## Problem
Word for word, retype the first line of the records and every following line through the one containing "Click the Macroeconomics".

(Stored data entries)

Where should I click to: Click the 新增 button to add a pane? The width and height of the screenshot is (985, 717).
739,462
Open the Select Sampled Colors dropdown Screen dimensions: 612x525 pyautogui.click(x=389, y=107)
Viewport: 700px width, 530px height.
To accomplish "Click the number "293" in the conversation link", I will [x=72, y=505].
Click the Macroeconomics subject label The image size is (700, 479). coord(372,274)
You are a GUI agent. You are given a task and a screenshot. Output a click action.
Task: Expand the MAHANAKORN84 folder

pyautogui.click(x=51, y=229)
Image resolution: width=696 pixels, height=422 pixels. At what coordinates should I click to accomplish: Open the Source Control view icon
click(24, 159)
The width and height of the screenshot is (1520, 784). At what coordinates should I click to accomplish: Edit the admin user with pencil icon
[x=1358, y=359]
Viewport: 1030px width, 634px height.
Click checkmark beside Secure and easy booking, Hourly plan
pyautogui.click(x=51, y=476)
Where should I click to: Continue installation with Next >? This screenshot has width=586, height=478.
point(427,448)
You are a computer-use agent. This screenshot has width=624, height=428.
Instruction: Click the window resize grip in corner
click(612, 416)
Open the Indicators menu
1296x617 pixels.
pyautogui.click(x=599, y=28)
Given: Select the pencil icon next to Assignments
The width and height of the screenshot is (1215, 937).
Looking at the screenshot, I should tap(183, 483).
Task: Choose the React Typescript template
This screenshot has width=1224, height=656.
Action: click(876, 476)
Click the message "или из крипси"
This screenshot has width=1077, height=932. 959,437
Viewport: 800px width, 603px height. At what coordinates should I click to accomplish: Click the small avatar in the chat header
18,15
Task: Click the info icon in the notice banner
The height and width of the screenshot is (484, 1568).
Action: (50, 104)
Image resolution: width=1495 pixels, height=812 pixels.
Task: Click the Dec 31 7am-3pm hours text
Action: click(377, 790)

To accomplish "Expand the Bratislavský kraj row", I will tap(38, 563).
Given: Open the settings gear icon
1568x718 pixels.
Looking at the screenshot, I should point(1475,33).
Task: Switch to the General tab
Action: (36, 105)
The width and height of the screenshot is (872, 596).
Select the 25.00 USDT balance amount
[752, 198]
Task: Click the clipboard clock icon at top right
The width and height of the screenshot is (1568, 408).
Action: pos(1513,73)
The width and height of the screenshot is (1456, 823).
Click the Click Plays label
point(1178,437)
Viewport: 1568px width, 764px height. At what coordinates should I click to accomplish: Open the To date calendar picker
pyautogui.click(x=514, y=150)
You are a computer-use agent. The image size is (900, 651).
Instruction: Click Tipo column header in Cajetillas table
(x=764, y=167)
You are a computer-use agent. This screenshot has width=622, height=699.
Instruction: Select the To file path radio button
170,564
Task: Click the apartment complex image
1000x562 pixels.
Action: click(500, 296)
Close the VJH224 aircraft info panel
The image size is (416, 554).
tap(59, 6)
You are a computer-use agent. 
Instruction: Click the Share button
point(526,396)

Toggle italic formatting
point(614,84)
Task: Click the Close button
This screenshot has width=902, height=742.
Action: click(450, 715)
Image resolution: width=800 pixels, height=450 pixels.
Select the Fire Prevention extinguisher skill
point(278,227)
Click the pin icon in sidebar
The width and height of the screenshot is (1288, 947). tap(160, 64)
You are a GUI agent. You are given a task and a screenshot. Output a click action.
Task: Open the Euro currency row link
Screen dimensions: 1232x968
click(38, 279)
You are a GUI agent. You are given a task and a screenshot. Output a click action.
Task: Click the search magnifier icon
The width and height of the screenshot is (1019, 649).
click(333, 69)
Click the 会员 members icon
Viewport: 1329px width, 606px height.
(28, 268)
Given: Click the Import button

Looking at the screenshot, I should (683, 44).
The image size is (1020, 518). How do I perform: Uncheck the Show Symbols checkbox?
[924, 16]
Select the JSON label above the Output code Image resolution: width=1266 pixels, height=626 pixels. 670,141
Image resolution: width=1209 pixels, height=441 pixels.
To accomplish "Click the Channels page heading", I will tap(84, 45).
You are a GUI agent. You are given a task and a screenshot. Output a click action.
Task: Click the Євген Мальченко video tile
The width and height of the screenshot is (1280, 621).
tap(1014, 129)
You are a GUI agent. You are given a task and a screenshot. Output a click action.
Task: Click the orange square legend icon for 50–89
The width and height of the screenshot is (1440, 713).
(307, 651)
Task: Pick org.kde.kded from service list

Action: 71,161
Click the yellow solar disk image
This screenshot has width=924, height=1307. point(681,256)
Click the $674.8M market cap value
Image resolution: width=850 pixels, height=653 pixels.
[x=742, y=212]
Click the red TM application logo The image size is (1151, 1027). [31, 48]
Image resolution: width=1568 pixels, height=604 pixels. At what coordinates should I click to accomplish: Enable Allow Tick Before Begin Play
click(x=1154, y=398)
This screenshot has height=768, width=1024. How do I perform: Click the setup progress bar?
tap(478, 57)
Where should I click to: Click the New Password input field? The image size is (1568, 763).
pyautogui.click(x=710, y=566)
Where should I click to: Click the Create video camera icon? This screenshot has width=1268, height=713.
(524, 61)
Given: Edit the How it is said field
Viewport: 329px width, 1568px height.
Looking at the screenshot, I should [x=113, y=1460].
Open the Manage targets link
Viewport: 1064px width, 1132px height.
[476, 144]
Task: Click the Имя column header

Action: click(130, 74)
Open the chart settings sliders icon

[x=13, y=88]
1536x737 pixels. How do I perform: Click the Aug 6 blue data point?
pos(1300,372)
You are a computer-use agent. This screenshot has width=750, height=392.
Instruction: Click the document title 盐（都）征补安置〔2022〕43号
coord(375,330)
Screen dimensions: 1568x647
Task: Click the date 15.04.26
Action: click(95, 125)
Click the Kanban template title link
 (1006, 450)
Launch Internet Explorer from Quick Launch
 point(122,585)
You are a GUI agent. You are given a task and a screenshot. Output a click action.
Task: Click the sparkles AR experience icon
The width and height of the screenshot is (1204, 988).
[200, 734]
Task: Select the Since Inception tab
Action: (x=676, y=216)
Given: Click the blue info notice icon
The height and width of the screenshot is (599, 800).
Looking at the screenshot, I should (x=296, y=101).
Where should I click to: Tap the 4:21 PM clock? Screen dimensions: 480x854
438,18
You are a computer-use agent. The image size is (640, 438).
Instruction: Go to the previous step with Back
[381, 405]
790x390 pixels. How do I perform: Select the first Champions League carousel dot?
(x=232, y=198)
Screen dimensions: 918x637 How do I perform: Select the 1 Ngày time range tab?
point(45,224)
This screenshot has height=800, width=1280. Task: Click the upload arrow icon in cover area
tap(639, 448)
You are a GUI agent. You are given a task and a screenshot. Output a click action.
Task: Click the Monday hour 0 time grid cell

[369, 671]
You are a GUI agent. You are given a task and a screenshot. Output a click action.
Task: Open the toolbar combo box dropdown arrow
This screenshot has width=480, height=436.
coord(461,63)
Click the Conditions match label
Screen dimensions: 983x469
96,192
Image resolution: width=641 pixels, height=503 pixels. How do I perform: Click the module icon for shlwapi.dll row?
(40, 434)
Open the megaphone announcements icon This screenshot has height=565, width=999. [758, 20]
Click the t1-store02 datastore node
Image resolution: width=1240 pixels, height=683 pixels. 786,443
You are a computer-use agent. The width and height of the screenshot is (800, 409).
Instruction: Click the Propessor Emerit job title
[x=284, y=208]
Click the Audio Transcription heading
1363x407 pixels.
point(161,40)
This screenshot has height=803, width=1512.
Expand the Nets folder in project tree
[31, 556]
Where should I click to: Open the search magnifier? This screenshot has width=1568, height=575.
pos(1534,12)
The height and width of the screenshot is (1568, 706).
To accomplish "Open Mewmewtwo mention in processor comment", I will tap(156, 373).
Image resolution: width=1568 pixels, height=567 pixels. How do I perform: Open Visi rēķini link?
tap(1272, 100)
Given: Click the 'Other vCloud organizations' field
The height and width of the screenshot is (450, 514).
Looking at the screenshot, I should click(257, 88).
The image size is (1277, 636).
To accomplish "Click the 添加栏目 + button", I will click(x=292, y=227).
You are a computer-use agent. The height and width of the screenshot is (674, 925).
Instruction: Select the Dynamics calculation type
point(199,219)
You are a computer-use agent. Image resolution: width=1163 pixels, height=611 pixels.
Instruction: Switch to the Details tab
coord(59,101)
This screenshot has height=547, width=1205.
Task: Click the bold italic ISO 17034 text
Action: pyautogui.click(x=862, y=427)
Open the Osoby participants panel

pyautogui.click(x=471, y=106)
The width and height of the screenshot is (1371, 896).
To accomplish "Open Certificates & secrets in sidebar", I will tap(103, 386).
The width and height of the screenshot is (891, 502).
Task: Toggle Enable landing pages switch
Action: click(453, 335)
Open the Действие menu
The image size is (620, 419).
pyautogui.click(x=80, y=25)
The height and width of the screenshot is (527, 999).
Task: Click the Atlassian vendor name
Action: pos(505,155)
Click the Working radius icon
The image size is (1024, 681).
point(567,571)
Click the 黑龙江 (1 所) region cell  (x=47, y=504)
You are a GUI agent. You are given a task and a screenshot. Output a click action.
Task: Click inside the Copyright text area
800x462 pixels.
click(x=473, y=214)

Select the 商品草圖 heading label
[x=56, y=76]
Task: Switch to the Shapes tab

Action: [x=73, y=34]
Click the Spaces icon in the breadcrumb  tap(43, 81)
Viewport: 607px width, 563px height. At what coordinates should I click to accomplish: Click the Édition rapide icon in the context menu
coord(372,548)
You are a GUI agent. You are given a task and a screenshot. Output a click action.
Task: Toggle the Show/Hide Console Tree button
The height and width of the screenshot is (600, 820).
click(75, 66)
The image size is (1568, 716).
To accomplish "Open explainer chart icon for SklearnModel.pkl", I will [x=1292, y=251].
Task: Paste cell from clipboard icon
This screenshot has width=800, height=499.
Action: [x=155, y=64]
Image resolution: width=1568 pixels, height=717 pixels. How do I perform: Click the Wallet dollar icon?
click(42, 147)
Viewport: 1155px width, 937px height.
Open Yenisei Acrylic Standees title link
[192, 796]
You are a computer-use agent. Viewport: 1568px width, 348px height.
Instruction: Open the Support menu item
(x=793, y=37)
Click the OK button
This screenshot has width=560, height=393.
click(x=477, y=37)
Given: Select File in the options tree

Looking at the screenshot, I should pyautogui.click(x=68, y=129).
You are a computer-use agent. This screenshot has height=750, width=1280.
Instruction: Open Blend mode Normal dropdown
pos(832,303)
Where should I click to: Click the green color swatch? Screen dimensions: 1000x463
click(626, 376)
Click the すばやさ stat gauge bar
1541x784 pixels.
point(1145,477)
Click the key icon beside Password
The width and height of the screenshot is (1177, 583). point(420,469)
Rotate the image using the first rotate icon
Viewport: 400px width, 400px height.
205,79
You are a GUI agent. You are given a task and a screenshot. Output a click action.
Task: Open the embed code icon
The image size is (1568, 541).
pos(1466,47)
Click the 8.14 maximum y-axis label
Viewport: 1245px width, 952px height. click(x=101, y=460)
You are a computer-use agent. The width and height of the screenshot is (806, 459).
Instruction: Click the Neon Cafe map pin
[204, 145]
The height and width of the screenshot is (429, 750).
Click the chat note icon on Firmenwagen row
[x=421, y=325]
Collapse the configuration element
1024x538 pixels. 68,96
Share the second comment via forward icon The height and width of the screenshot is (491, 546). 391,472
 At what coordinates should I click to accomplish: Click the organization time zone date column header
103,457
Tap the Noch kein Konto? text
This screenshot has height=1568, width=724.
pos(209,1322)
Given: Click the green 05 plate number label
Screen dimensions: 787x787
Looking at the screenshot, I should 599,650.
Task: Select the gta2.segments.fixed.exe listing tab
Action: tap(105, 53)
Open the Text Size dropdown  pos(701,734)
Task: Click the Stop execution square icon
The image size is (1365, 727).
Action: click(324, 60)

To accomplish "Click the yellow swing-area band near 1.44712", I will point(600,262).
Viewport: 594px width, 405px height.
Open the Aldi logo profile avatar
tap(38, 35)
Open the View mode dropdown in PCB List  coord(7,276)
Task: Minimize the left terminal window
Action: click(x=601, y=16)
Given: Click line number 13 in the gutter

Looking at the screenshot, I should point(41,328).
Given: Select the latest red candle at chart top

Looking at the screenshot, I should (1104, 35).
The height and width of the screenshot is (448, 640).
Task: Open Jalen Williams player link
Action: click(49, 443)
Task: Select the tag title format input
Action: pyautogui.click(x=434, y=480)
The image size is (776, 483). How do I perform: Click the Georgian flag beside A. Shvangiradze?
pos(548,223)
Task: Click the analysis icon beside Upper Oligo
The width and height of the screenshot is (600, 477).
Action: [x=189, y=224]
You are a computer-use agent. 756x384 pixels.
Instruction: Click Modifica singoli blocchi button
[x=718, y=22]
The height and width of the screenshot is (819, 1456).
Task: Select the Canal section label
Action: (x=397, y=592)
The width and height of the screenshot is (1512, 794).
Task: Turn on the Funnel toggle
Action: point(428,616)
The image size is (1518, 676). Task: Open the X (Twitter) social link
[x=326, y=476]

## Problem solution
Where should I click to: Click the 新增 button to add a pane? The width and height of the screenshot is (985, 717).
739,462
Open the Select Sampled Colors dropdown Screen dimensions: 612x525 pyautogui.click(x=389, y=107)
Viewport: 700px width, 530px height.
To accomplish "Click the number "293" in the conversation link", I will [x=72, y=505].
Click the Macroeconomics subject label The image size is (700, 479). coord(372,274)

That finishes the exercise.